Quality management analytics help you glean insights into ways to improve processes and business outcomes. The concept of statistical analysis is nothing new, but today, you will begin to notice a fundamental shift towards role-based quality management analytics. This blog post gives you a quick introduction to how this new paradigm of analytics in manufacturing benefits the enterprise and changes from the shop floor to the C-suite.
Role-based Analytics Contextualize Data to Improve Decision Making
Take a step back and consider how your quality management IT architecture could improve with a set of holistic software tools in place. The fact of the matter today remains that IT architecture in quality management is far too often a disjointed menagerie of disparate software "solutions" and (expensive-to-maintain) hardware platforms. As a result, your critical performance and process data become noisy over time and do not integrate well among different applications - if at all. Enterprise quality management software (EQMS) solves this issue by allowing you to gain a holistic view of your quality management system. One of the most attractive benefits of EQMS is its ability to break down walls between silos of data and allow you to begin to explore data in new ways. The downside is that this new capability can inadvertently inundate you with tidal waves of new data. As such, analyzing these data requires a role-based approach to place the right intelligence at the fingertips of the right personnel - and do this right the first time to lift total quality.
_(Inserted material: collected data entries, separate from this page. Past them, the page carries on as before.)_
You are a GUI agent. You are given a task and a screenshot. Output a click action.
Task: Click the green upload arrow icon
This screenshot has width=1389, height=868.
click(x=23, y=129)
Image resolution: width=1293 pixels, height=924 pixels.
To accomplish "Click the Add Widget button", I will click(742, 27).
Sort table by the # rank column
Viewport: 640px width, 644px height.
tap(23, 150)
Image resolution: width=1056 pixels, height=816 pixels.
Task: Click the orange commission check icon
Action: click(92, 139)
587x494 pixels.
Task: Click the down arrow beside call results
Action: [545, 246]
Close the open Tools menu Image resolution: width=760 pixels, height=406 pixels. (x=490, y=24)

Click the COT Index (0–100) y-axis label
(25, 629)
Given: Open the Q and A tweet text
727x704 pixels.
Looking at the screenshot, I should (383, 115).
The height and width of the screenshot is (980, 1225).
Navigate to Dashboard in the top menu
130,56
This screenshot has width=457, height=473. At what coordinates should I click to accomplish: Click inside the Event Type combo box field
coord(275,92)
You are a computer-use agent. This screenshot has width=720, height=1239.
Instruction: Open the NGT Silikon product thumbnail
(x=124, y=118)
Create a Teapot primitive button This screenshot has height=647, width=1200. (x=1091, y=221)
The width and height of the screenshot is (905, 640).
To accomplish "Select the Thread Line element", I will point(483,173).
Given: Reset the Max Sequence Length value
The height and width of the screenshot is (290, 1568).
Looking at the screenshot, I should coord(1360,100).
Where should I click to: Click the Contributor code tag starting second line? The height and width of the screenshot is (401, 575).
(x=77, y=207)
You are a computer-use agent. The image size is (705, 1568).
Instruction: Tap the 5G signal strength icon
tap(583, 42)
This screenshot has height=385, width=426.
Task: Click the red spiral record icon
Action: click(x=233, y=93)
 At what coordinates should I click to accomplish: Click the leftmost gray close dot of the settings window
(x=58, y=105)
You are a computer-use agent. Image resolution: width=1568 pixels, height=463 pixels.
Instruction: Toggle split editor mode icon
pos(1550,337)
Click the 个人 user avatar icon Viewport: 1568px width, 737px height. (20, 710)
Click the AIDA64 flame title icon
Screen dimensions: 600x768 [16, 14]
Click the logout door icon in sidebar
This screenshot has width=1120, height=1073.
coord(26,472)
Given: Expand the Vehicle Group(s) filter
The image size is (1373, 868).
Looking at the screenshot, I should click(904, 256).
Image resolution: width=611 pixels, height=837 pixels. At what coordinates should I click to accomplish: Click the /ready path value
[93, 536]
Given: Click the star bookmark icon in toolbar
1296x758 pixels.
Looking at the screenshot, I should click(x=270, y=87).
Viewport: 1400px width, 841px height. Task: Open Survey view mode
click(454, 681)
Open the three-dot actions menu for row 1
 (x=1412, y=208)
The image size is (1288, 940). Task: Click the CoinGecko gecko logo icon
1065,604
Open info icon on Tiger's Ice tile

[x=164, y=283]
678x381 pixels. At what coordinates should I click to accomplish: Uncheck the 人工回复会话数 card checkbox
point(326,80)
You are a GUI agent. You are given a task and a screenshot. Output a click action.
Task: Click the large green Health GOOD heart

Role-based Analytics on the Shop Floor Opens Opportunities
On the shop floor, role-based analytics present operators and plant managers with a big opportunity to cross-analyze data and processes like never before. As Big Data continues to transform into a big issue in manufacturing, the ability to handle these exponentially growing data sets depends on deploying robust software tools. On the shop floor, EQMS helps by automating notification of trending issues by correlating seemingly disparate processes or events to total quality. Think of automated alerts sent to mobile devices as one example. EQMS gives you a means to correlate performance data quickly, which in the recent past was far too resource-intensive (i.e., far too expensive). As one example, consider the performance metrics of your supply chain. Today, you can correlate supplier non-conformances to data on new product introductions (NPI), or cost of goods sold (COGS), to see in real time which suppliers are allowing you to manufacture most profitably. The results of role-based analytics on the shop floor can be stark. It is not uncommon to pinpoint the root cause of "blind spots" in data to legacy IT systems, which were not visible without a holistic EQMS in place and role-based analytics to show where the problem actually begins.
What Does Role-based Quality Management Analytics Mean to Executives?
Without holistic software in place, data can literally drown your IT infrastructure and surpass your ability to analyze data sets quickly. For executives, this pain point means that you have to be able to see which data are key and which data are not germane to the issues at hand. Far too often, executives are missing critical information on how quality affects other functional areas of your company from finance to marketing. EQMS allows the C-suite to correlate and view key performance indicators (KPI) at a glance without having to perform complicated analyses just to "cleanse" data. Today, it is possible to fuse quality management KPI, NPI and COGS with data from marketing, sales and customer relations to explore data in new ways. Many of the top tier automotive companies around the world have already taken this approach and invested heavily in EQMS and advanced analytics to gain a complete, holistic, enterprise-wide view of quality management. Adopting a role-based approach to analytics gives you the opportunity to improve accountability in holistic EQMS. Giving executives an accurate, real-time snapshot of quality metrics places critical business intelligence at their fingertips. It is no longer par for the course to spend hours - if not days - collecting reports and creating spreadsheets that do not even analyze the right data. Role-based analytics can actually tell you which data are relevant if configured expertly the first time to glean the most value from EQMS. In short, role-based analytics contextualize intelligence to glean insights into exponentially expanding data. Manufacturers must understand that the Big Data phenomenon is real - and upon us all. As such, deploying EQMS and role-based analytics gives you a high-level strategy to stem the tide and gain a competitive advantage by revealing new ways to raise total quality.